Items stored from a collection
· · ·

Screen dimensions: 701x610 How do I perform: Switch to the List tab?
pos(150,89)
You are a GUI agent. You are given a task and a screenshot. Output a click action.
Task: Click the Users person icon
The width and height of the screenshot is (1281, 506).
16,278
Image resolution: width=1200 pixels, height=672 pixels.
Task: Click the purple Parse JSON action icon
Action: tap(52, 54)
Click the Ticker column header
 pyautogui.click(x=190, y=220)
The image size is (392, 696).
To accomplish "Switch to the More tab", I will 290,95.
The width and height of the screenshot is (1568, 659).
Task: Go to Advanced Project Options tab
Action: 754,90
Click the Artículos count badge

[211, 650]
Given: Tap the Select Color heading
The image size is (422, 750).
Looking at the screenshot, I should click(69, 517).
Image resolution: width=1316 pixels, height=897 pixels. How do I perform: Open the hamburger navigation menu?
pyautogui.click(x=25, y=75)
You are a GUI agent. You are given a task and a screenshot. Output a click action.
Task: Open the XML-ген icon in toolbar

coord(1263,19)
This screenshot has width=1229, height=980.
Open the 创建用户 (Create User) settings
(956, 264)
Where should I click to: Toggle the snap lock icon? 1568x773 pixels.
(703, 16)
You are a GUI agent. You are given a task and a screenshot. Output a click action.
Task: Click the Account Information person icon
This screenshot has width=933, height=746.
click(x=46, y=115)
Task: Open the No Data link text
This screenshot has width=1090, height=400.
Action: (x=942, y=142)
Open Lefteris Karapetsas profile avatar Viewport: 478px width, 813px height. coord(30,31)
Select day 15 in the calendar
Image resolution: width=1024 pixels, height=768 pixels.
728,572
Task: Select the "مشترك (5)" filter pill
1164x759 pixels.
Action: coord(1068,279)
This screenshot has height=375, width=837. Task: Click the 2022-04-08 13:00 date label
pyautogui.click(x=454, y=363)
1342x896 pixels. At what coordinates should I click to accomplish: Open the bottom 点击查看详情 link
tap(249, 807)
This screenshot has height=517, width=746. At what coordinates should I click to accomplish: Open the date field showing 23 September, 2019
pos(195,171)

· · ·

Directive: Render all of the data above as a numbered list with one line per item, leaving out any blank lines.

Written answer:
1. Screen dimensions: 701x610 How do I perform: Switch to the List tab?
2. pos(150,89)
3. You are a GUI agent. You are given a task and a screenshot. Output a click action.
4. Task: Click the Users person icon
5. The width and height of the screenshot is (1281, 506).
6. 16,278
7. Image resolution: width=1200 pixels, height=672 pixels.
8. Task: Click the purple Parse JSON action icon
9. Action: tap(52, 54)
10. Click the Ticker column header
11.  pyautogui.click(x=190, y=220)
12. The image size is (392, 696).
13. To accomplish "Switch to the More tab", I will 290,95.
14. The width and height of the screenshot is (1568, 659).
15. Task: Go to Advanced Project Options tab
16. Action: 754,90
17. Click the Artículos count badge
18. [211, 650]
19. Given: Tap the Select Color heading
20. The image size is (422, 750).
21. Looking at the screenshot, I should click(69, 517).
22. Image resolution: width=1316 pixels, height=897 pixels. How do I perform: Open the hamburger navigation menu?
23. pyautogui.click(x=25, y=75)
24. You are a GUI agent. You are given a task and a screenshot. Output a click action.
25. Task: Open the XML-ген icon in toolbar
26. coord(1263,19)
27. This screenshot has width=1229, height=980.
28. Open the 创建用户 (Create User) settings
29. (956, 264)
30. Where should I click to: Toggle the snap lock icon? 1568x773 pixels.
31. (703, 16)
32. You are a GUI agent. You are given a task and a screenshot. Output a click action.
33. Task: Click the Account Information person icon
34. This screenshot has width=933, height=746.
35. click(x=46, y=115)
36. Task: Open the No Data link text
37. This screenshot has width=1090, height=400.
38. Action: (x=942, y=142)
39. Open Lefteris Karapetsas profile avatar Viewport: 478px width, 813px height. coord(30,31)
40. Select day 15 in the calendar
41. Image resolution: width=1024 pixels, height=768 pixels.
42. 728,572
43. Task: Select the "مشترك (5)" filter pill
44. 1164x759 pixels.
45. Action: coord(1068,279)
46. This screenshot has height=375, width=837. Task: Click the 2022-04-08 13:00 date label
47. pyautogui.click(x=454, y=363)
48. 1342x896 pixels. At what coordinates should I click to accomplish: Open the bottom 点击查看详情 link
49. tap(249, 807)
50. This screenshot has height=517, width=746. At what coordinates should I click to accomplish: Open the date field showing 23 September, 2019
51. pos(195,171)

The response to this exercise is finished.